## begin SOURCE DOCUMENT

Optimal way to transfer 4 Virtual SDA Tables in Hana DB

1.3k Views Asked by At

Problem: My team is currently undergoing an ERP migration from an ECC system to a new S/4 Hana System. As part of go-live, our team needs to replicate all of the tables out of the S/4 system and into our SLT schema which will host the data. A majority of the tables will be handled by SLT replication out of SAP. But, due to tight timelines, we have identified 4 tables that would require multiple days of replication. The idea is to copy out the existing data from the remote source (ABAP/SDA) and place in our SLT schema. Once that is accomplished, we can activate the point forward replication and allow all new or modified records to be updated view SLT replication.

Approaches Attempted: Our current approach is to establish an SDA connection with the backend S/4 database and break the data down by year to insert into our local table using a stored procedure. There have been a number of issues that have arose with this approach, but it is currently working. It's just super slow.

Questions for the forum:

  • Is this how you would approach this type of problem? If not, what is your proposed solution?
  • Do you see anything in the target table that needs to be customized in order to increase performance?
  • Does anything stand out to you in the stored procedure that may need to be tuned?

Example: Let's pretend we have a source table named: A_tbl

  • 500 million records in the A_tbl
  • Roughly 500 columns wide

Then we will have our target table: B_tbl

  • Same # of columns as A_tbl (500)
  • Round Robin Partition of 12
  • Indexed on 5 columns

Current Procedure:

CREATE OR REPLACE procedure LOAD_B_TBL_FROM_A_TBL ()
as
begin

    declare v_offset_nbr integer;
    declare v_record_count integer;
    declare v_commit_count integer;
    declare i integer;
    declare v_year nvarchar(4);
    declare v_record_per_commit_count CONSTANT INT = 1000000; 
    declare v_table_name CONSTANT NVARCHAR(30) = 'A_TBL';   
    declare v_start_year CONSTANT INT = 2011;
    declare v_end_year CONSTANT INT = 2022;
    declare year_nbr integer;

    
    for year_nbr in v_start_year..v_end_year do
    
        select IfNull(max(offset_nbr),0) into v_offset_nbr from B_TBL_SCHEMA.bulk_load_log where table_name = :v_table_name AND year_nbr = to_varchar(year_nbr); -- Get offset number of records
        
        select count(*) into v_record_count from A_TBL_SCHEMAA_TBL A_TBL WHERE A_TBL.YEAR = to_varchar(year_nbr); -- Count the source records.

## end SOURCE DOCUMENT
## begin SUPPLIED INFORMATION

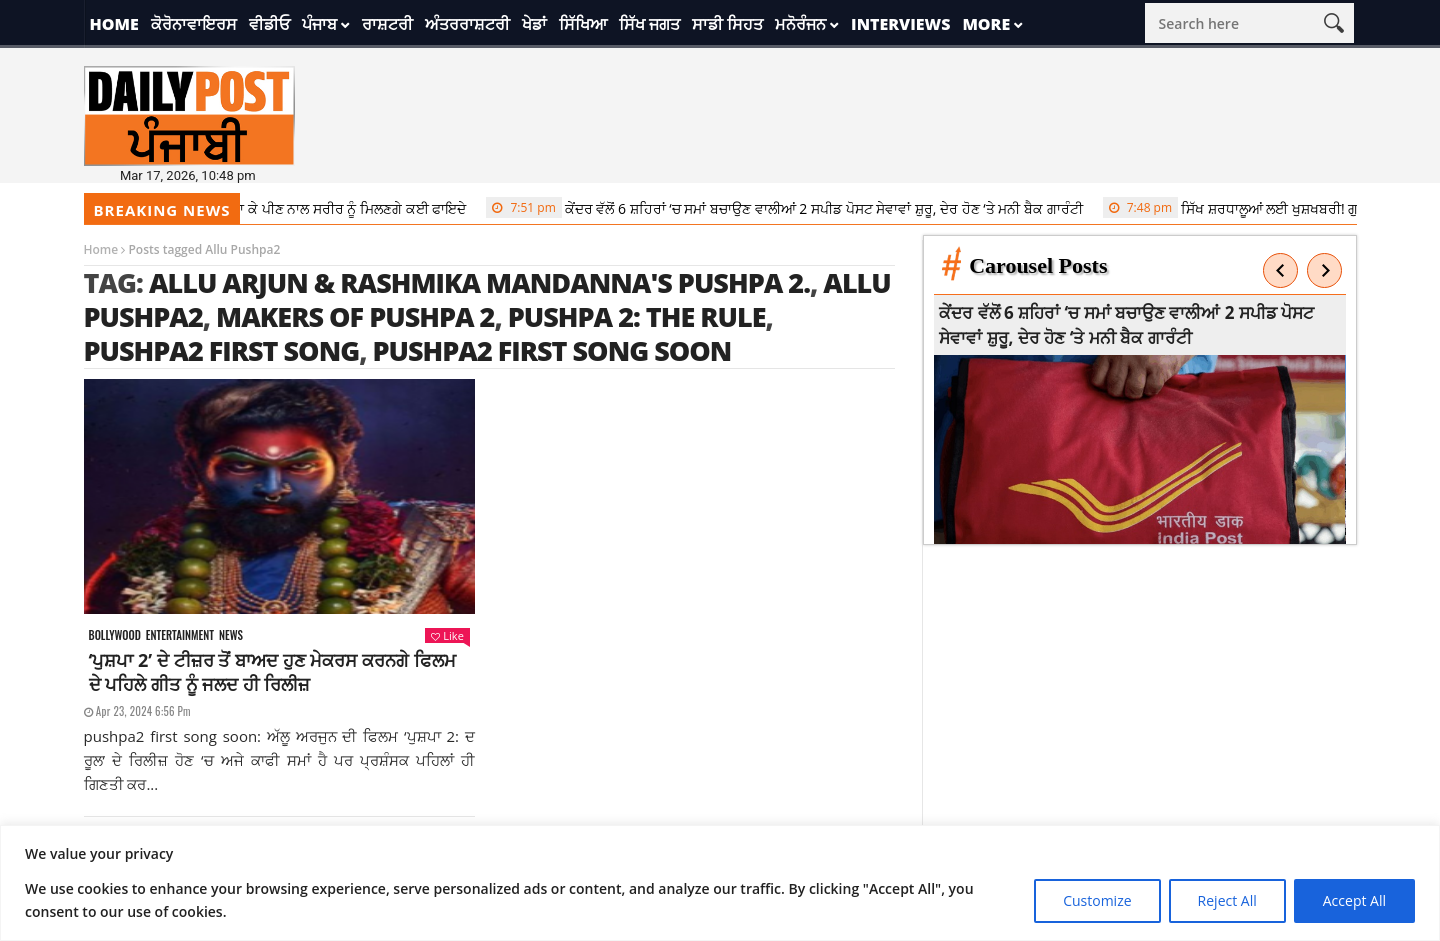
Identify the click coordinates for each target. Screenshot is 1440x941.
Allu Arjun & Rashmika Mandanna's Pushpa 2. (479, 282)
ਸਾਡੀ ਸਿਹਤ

## end SUPPLIED INFORMATION

▶ **WORK TO DO**:
[1] In the forum post on SDA table transfer, switch "stored procedure" to "SQLScript procedure" and give the passage again, starting at "Approaches Attempted: Our" and ending at "your proposed solution?".
[2] Answer these questions from the forum post on SDA table transfer.
(a) How many tables were identified as needing multiple days of replication?
(b) How many columns is the target table B_tbl indexed on?
(c) What start year does the current procedure set?

▶ **SOLUTIONS TO THE EXERCISE**:
[1]
Approaches Attempted: Our current approach is to establish an SDA connection with the backend S/4 database and break the data down by year to insert into our local table using a SQLScript procedure. There have been a number of issues that have arose with this approach, but it is currently working. It's just super slow.

Questions for the forum:

  • Is this how you would approach this type of problem? If not, what is your proposed solution?

[2]
(a) 4
(b) 5
(c) 2011